La violencia sexual, y especialmente las violaciones, no nacen únicamente de un “impulso sexual descontrolado”. Si bien los factores biológicos y hormonales juegan un papel, es fundamental entender que las violaciones son también una manifestación de poder, control y dominación. Muchos agresores sexuales tienen una visión distorsionada de la sexualidad, donde se asocia la violencia con el placer o el ejercicio de poder sobre la víctima. Esta perspectiva está profundamente influenciada por factores culturales, sociales y psicológicos.

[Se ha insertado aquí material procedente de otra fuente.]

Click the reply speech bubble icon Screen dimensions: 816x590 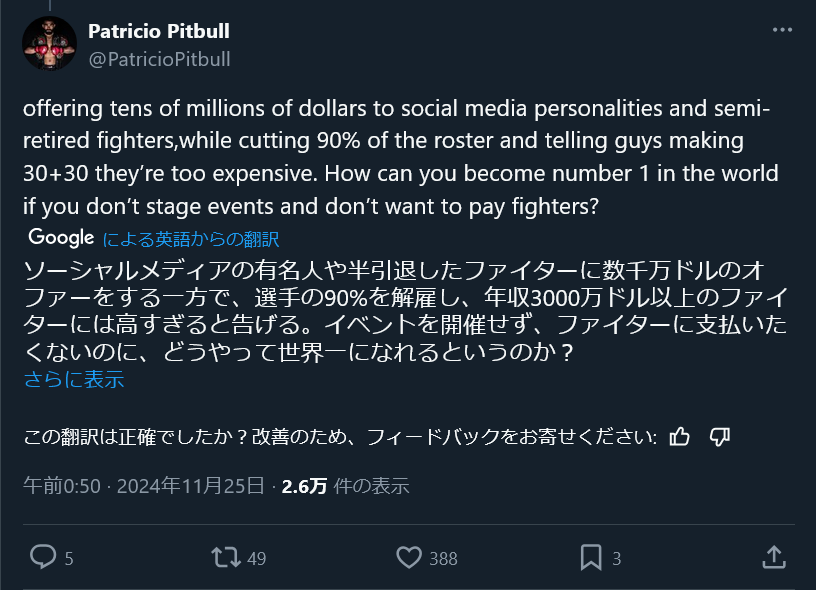pos(42,557)
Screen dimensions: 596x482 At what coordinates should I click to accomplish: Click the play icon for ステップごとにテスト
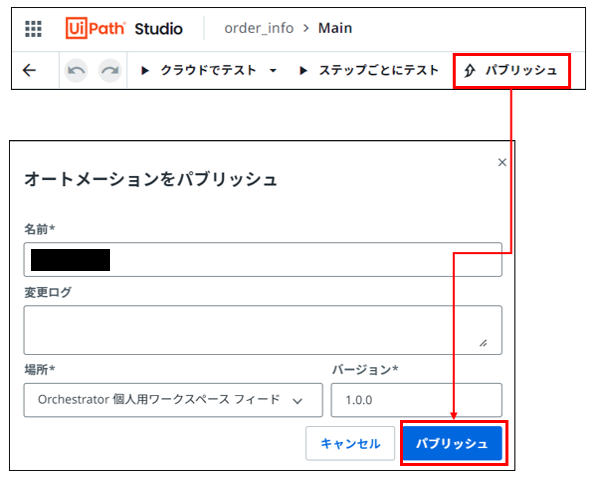pyautogui.click(x=303, y=70)
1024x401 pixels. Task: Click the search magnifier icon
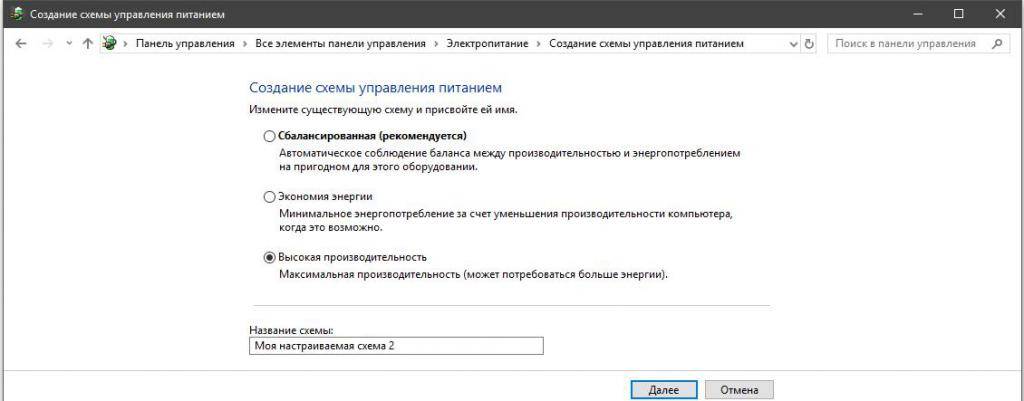pyautogui.click(x=996, y=44)
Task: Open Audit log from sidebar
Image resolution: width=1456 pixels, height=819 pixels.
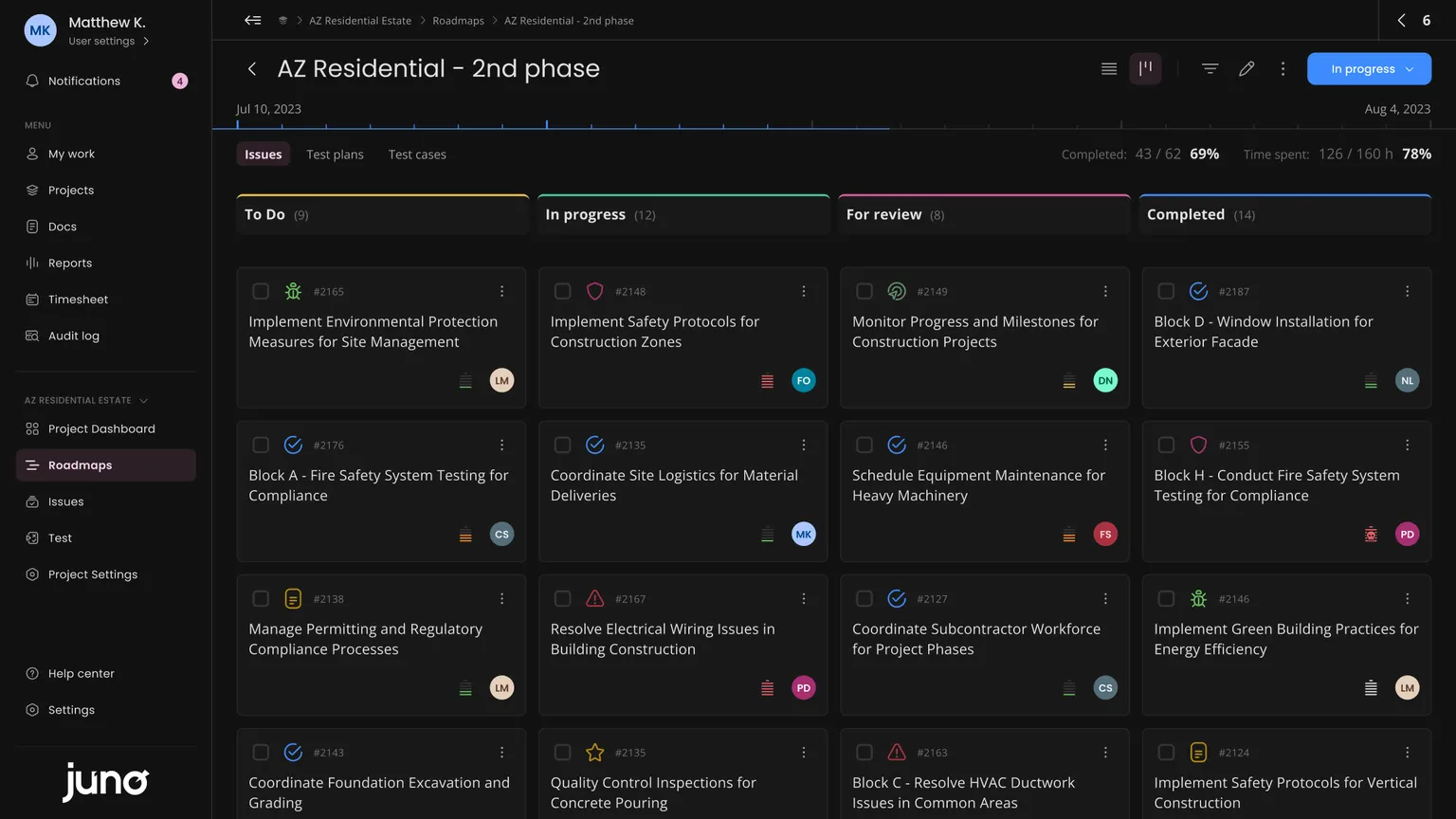Action: point(73,336)
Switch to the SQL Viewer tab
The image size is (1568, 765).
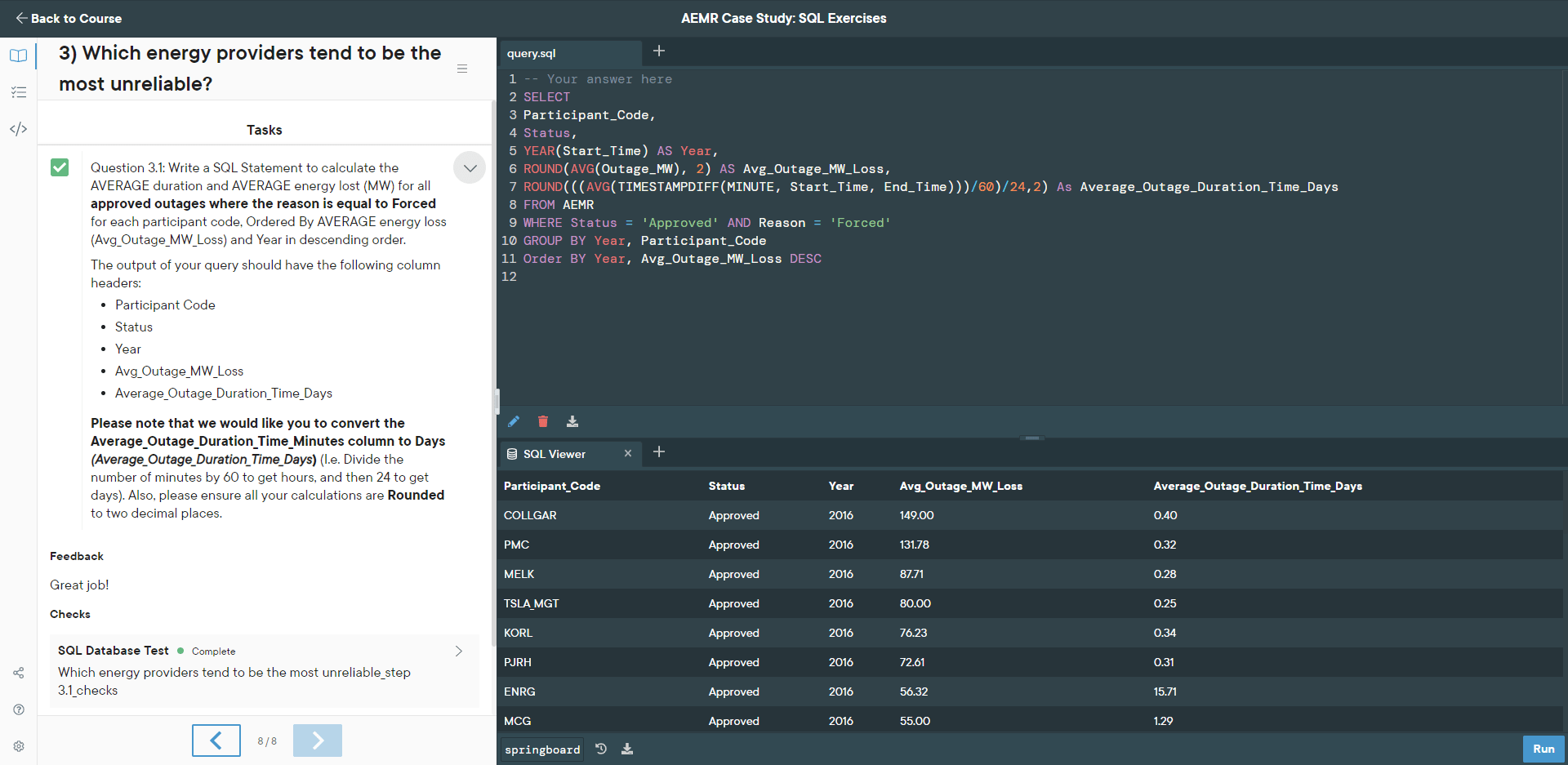tap(554, 454)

El comportamiento violento hacia las mujeres, por ejemplo, no es solo un impulso incontrolable, sino una conducta aprendida y, en muchos casos, alimentada por normas sociales que promueven la desigualdad de género y la objetificación del cuerpo de la mujer. En sociedades donde prevalecen estereotipos y roles tradicionales sobre las mujeres, la violencia sexual puede ser vista incluso como una forma de “derecho” o de “exceso de poder”, en lugar de ser considerada como un delito grave. La cultura de la impunidad y la falta de educación en igualdad de género son también factores determinantes en la prevalencia de estos crímenes.

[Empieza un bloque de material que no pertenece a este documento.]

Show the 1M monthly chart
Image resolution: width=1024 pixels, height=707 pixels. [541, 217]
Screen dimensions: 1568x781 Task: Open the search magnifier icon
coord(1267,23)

El tratamiento de la castración química, aunque puede reducir la posibilidad de reincidencia en algunos casos, no aborda estos factores socioculturales subyacentes. Si bien algunos países como Corea del Sur, Polonia o Estados Unidos han adoptado esta práctica como parte de sus medidas punitivas para delincuentes sexuales, los estudios sobre su efectividad a largo plazo no son concluyentes. De hecho, los expertos advierten que esta medida, aunque pueda ser vista como un “castigo” menos invasivo que la castración física, no ataca el problema fundamental, que es la percepción errónea de la sexualidad y las dinámicas de poder que alimentan los delitos sexuales.
Lo que muchos estudios sugieren es que, para erradicar la violencia sexual, es necesario un enfoque integral que no se limite al castigo, sino que aborde la prevención. Esto incluye, en primer lugar, la educación temprana en igualdad de género, el respeto hacia los derechos de las mujeres y la desconstrucción de los mitos que rodean la sexualidad. Además, se debe trabajar en la creación de un sistema de apoyo a las víctimas, que garantice que las mujeres puedan denunciar con seguridad y recibir la protección y el acompañamiento adecuado.

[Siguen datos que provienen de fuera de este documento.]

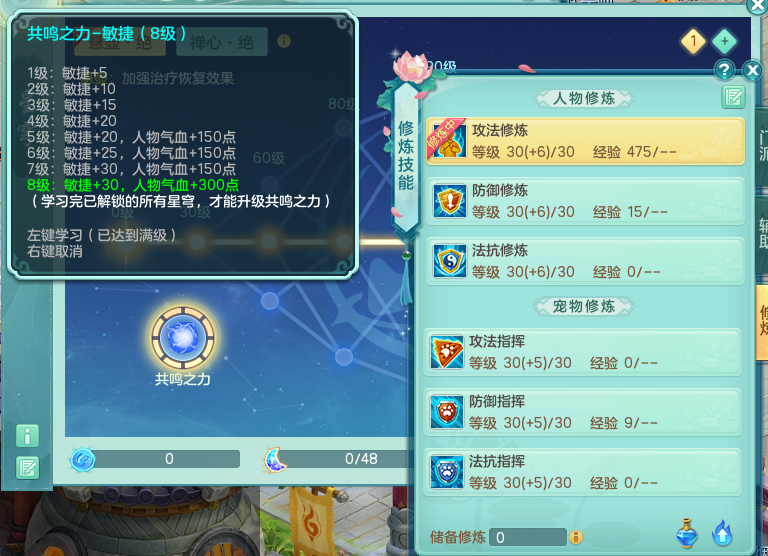This screenshot has height=556, width=768.
Task: Click the blue flame upgrade arrow icon
Action: click(722, 533)
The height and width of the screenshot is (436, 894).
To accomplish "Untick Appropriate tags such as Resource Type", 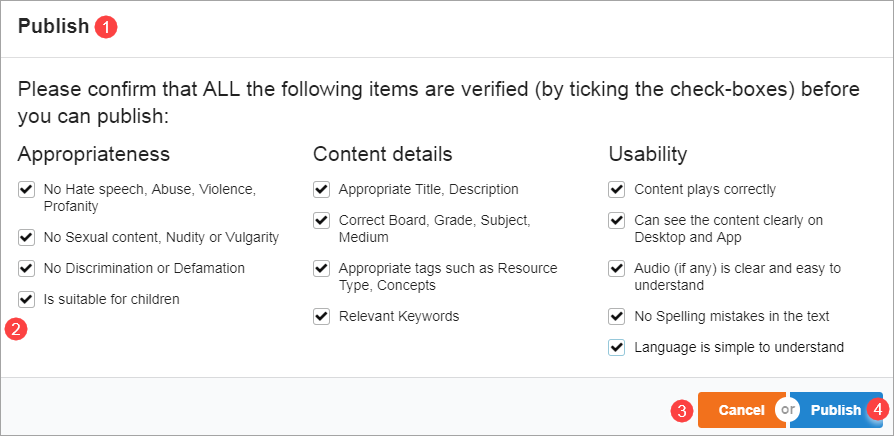I will [321, 268].
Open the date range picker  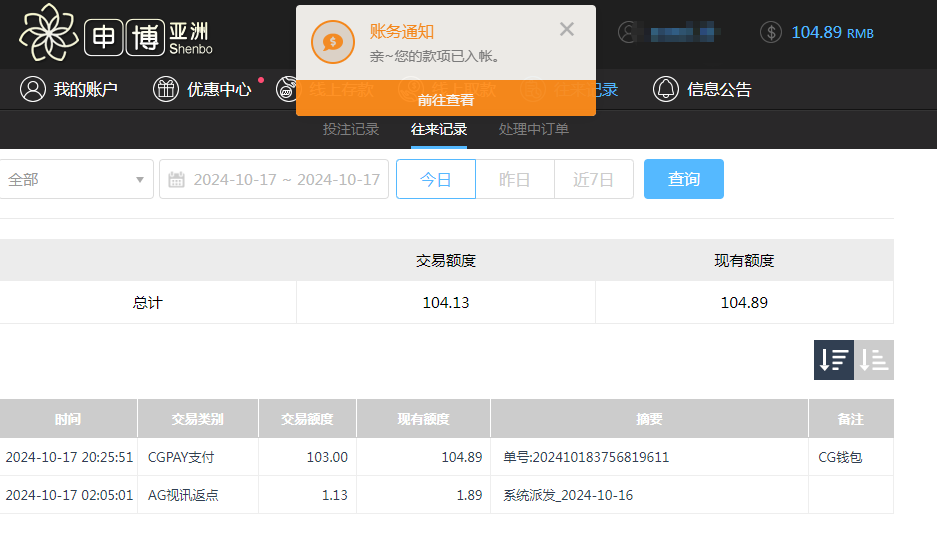click(x=285, y=180)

La verdadera prevención de la violencia sexual pasa por la creación de una cultura de respeto y empatía, donde se promueva la igualdad de género y se erradiquen las estructuras sociales que perpetúan la desigualdad y la violencia. Abordar el problema desde la raíz es esencial para cambiar las actitudes y comportamientos que conducen a la violencia sexual, en lugar de centrarse únicamente en el tratamiento de sus consecuencias.
En conclusión, aunque la castración química puede ser una medida punitiva para reducir la reincidencia en algunos delincuentes sexuales, no resuelve las causas profundas de la violencia sexual. El verdadero cambio proviene de un enfoque preventivo y educativo que busque transformar las actitudes sociales, fomentar la igualdad de género y empoderar a las mujeres para que vivan en un entorno más seguro y respetuoso. Solo mediante estos esfuerzos podemos esperar ver una reducción real y sostenible de los delitos sexuales en nuestras sociedades.